William Cook (OOPSLA 2009) has argued that if objects are truly abstractions, equals and hash-code should be left up to each object to implement: there should be “no built-in notion of equality” because this would break the abstractions offered by objects. On the other hand, it’s not clear a language would be useful without some kind of equals for at least some kind of objects. Haskell offers another option: make an explicit interface (like the Eq type class) and only objects that provide equality should confirm to that interface. Hashcodes could be treated in the same way. While this would mean not every object had to participate in equality, we would still have to teach students about the necessarily difficult contracts of those methods.

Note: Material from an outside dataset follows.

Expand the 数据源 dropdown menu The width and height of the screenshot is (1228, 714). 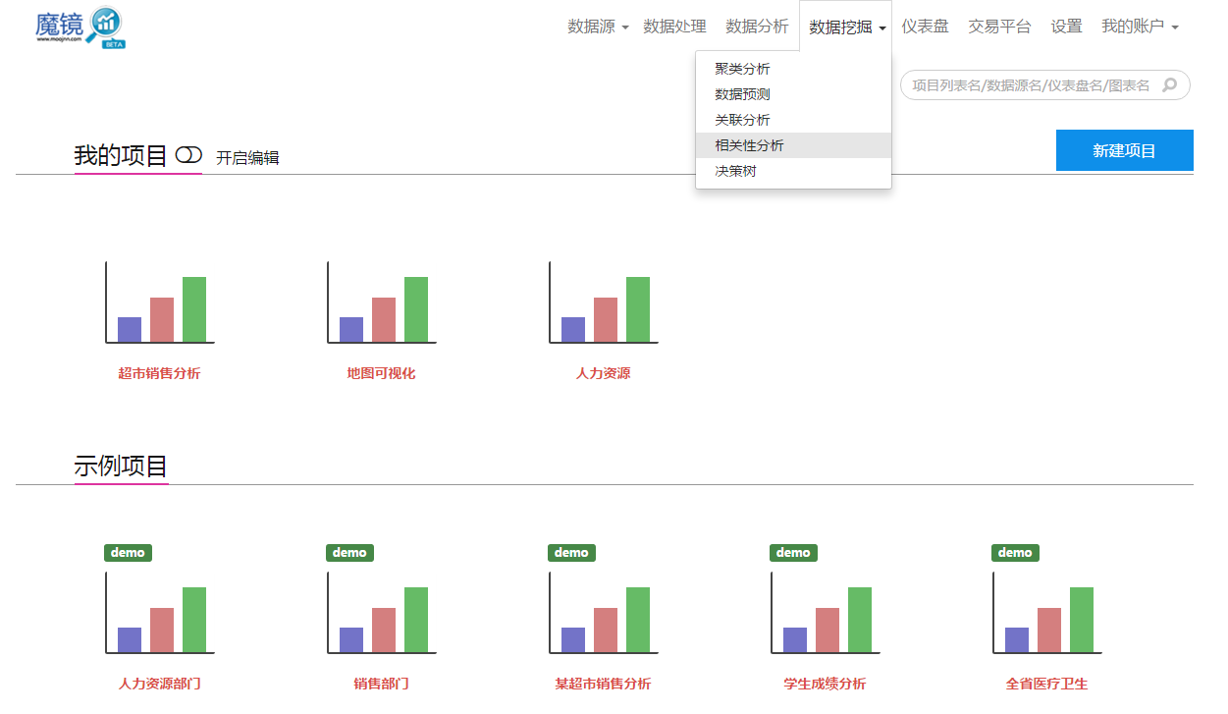tap(596, 27)
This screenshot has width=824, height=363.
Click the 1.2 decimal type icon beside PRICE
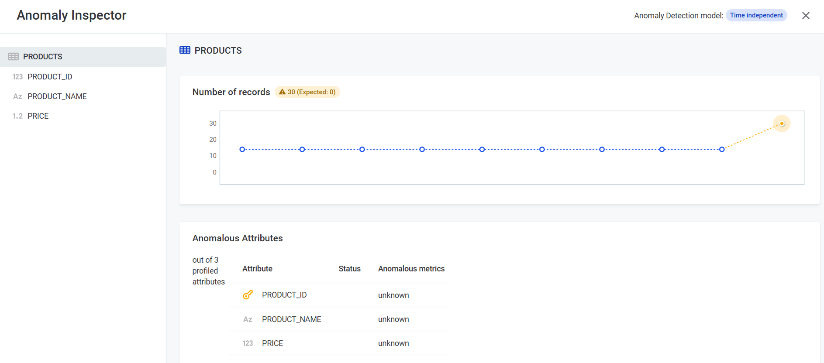point(17,116)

We could be more extreme: following Derek Rayside & Daniel Jackson and generate equality methods automatically based on explicit class invariants. But that seems a little far for a practical language today.

We propose that Grace will adopt a much more straightforward approach. Grace’s equals will be based on Henry Baker’s Egal predicate – structural equality of immutable state – thus making it similar to Clojure. Any mutable object (an object with at least one field) will only equal itself. Immutable objects (comprising only constants and methods, but no writeable fields) will be equal to other objects with the same structure (constants and methods) and the same values for all of those constants. Grace will provide just one equality predicate, written = (or !=) using this definition, and programmers will not be able to override it. Compatible hashcodes will also be provided.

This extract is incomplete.